Been loving the depth of sharing from my son T. Some of it quite hard for a mother to listen to, the despair, agony and anxiety side of his personal process….his struggles to find healthy ways through all that and periods of using unhealthy ways and getting stuck in that. I’m so glad he can share his struggles so openly. We are such good friends.
It is making me realise even more that what’s missing here is having close open connections like these, a community of support and sharing. He also feels that in Portugal. And his friend R who visited all day yesterday feels it too! Is it an epidemic of isolation and loneliness going on or what?
I make the best of my life and try to appreciate it all and I am certainly not without support and friends and some family around me. Yet I have this thought that if I only had more of such closeness around more often life would feel warmer and more encouraging. And happier.
Where have I heard that before?!
If only I had a partner I’d be happy.
If only I had more money I’d be happy.
If only I lived in a nicer house I’d be happy.
The whole advertising industry relies on such ideas. Is this just a thing the ego does, dreams up these alternate scenarios and futures where we would be happy if only such ‘n such were happening it would all be better.
I think these contrasts provide valuable learning too though. And show us what we are missing or what we could do with more of. So there’s a bit of glass half empty going on for me right now. And I feel such intense guilt having those thoughts! It sounds like a complaint and I judge myself for complaining when I have so much and feel guilt and shame.
So yes I’ve also got this perfect life where I work 4 or 5 hours a week and have a business with an excellent reputation that works with good skilled employees. I have a new career starting too that is fulfilling and I can gradually transition to.
I’m now going to paint a picture which is truthful of what it has been like doing this business on my own. It is not, I hope, a poor me story.
And I acknowledge that it’s been a valuable training mentally emotionally and spiritually. So yes there’s a lot to be grateful for and I lean on that 90% of the time. It’s not the whole truth, as it has also been extremely stressful and wearing and I need to just be honest and let this side of myself out.
For 15 years I’ve been in this business alone, all the responsibility and decisions of it land with me. It’s successes and failures.
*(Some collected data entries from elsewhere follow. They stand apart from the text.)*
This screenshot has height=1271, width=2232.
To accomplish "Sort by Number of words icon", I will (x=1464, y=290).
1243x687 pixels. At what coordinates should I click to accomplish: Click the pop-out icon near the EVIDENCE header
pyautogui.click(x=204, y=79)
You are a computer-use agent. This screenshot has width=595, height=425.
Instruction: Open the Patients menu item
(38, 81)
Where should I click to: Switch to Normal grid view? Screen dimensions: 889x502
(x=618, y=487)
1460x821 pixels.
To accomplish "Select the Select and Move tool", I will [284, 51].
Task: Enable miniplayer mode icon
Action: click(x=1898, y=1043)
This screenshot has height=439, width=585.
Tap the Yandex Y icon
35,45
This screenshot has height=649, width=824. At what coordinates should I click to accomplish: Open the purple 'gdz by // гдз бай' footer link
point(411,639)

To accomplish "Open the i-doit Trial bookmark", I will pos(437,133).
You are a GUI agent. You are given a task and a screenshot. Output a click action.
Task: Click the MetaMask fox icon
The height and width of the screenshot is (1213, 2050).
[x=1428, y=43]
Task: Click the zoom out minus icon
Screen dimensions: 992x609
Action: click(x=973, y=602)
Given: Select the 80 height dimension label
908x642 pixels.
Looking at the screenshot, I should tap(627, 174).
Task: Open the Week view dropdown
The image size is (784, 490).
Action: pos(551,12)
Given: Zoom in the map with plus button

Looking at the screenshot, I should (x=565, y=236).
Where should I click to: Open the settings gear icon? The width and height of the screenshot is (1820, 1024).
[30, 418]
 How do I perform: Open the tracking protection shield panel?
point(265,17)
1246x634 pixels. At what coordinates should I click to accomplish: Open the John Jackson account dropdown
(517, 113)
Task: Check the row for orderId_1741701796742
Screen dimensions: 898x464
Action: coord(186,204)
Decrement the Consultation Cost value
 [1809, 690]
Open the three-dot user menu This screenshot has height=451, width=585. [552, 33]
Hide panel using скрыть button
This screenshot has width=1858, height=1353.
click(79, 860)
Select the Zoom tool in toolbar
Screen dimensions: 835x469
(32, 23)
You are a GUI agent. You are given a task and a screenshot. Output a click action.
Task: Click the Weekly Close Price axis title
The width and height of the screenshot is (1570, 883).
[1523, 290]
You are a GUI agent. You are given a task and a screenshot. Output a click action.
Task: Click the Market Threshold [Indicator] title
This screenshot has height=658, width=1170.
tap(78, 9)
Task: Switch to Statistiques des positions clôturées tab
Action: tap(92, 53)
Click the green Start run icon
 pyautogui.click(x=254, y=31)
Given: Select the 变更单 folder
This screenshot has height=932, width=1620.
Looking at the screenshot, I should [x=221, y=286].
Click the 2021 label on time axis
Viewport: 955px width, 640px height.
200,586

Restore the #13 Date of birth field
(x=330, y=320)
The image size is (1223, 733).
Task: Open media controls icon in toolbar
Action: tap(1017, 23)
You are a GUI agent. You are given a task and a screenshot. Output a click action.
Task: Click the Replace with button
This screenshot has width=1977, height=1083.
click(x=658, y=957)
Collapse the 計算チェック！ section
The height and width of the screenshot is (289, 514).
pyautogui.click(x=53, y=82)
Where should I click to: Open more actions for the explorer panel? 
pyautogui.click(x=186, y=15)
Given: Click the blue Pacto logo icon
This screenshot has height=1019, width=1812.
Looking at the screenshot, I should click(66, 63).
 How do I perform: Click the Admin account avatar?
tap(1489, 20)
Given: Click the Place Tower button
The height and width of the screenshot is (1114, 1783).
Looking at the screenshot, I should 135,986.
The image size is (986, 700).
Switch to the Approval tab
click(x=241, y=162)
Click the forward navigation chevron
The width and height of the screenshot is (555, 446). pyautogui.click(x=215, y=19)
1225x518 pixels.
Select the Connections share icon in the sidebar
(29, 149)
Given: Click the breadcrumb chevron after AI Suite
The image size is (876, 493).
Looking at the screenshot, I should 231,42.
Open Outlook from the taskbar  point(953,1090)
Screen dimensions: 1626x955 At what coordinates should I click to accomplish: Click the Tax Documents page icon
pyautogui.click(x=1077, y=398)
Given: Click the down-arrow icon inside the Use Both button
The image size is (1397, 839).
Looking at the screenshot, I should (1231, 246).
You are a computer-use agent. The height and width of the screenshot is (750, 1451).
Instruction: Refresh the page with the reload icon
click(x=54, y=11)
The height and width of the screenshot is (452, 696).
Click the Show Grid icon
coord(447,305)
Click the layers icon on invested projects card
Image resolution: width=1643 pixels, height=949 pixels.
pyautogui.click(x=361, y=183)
I have to motivate myself on my own even when I don’t feel encouraged.
The taking of risks, the burden of things going wrong. Being sued and having nobody to share the trauma of that. Being investigated by HMRc and no one to share the anxiety of that. Almost going out of business several times.
I have had to find courage when I feel little of it and feel scared. There’s nobody to share it with. The batterings from horrible clients. Troubles with employees. Dealing with legal responsibilities and paying taxes.
I have had to run a business knowing the entire time that I’m the exactly wrong type of personality type for running a business. I’ve played to my strengths but my weaknesses have held success back.
Every single effort and ounce of motivation I have had to generate from within without any encouragement whatsoever, no support. Also no ability to share worries out loud and discuss them through and come to solutions through sharing and brainstorming which is how I work best. Just round and round in my head creating an anxiety soup of possible disastrous outcomes at times. Then I feel paralysed to act. Then I find a way though though because I have to act, nobody else is going to as it’s all up to me.
It’s been horrible. An ordeal. There I said it. Even the successes, that’s even been hard to take on my own. Nobody to share the failures or successes with. I have felt lost and muddled in my head at times, especially though menopause that has passed now I think. It’s also felt a bit pointless. If this was part of a plan with another to create a better life as a team – maybe create nicer life, well maybe that would have helped. I don’t really ever have a direction or reason for doing it. No meaning and purpose.
There’s a contrasting scenario in my head where I’m part of a partnership with a husband – and we are a team with some direction and goal we are working towards. A partner who shares all that and adds their own qualities to it that I maybe lack. Who makes suggestions and has new ideas, that shares the tasks and brings their strengths and qualities to it. Who starts the day with a ‘what shall we do next today’. We offer mutual support and encouragement and address each other’s fears. That would have been so good.
It’s not reality though.. they just have not appeared.
Yesterday morning I met my clients and we chose some special items. This beauty is £1000! We had interesting conversations about the whole whole thing going on with the youngsters, and our difficulty with some of it. Aware I’m using my clients as friends and they just want to choose some plants though. Happy people, pleasant to be around.
T’s old friend R visited for the day yesterday. I listened to their open vulnerable conversation and sharing about their lives, successes difficulties and struggles. So real and honest, beautiful. It was a joy.
And my life is devoted to waking up fully and that takes priority over everything and all I have written is fodder here and all the challenges are fuel for that process. Sometimes I need to let the human side have its say. Becoming awake in the world while having a normal life presents unique challenges not experienced by yogis who retreat to caves in the past.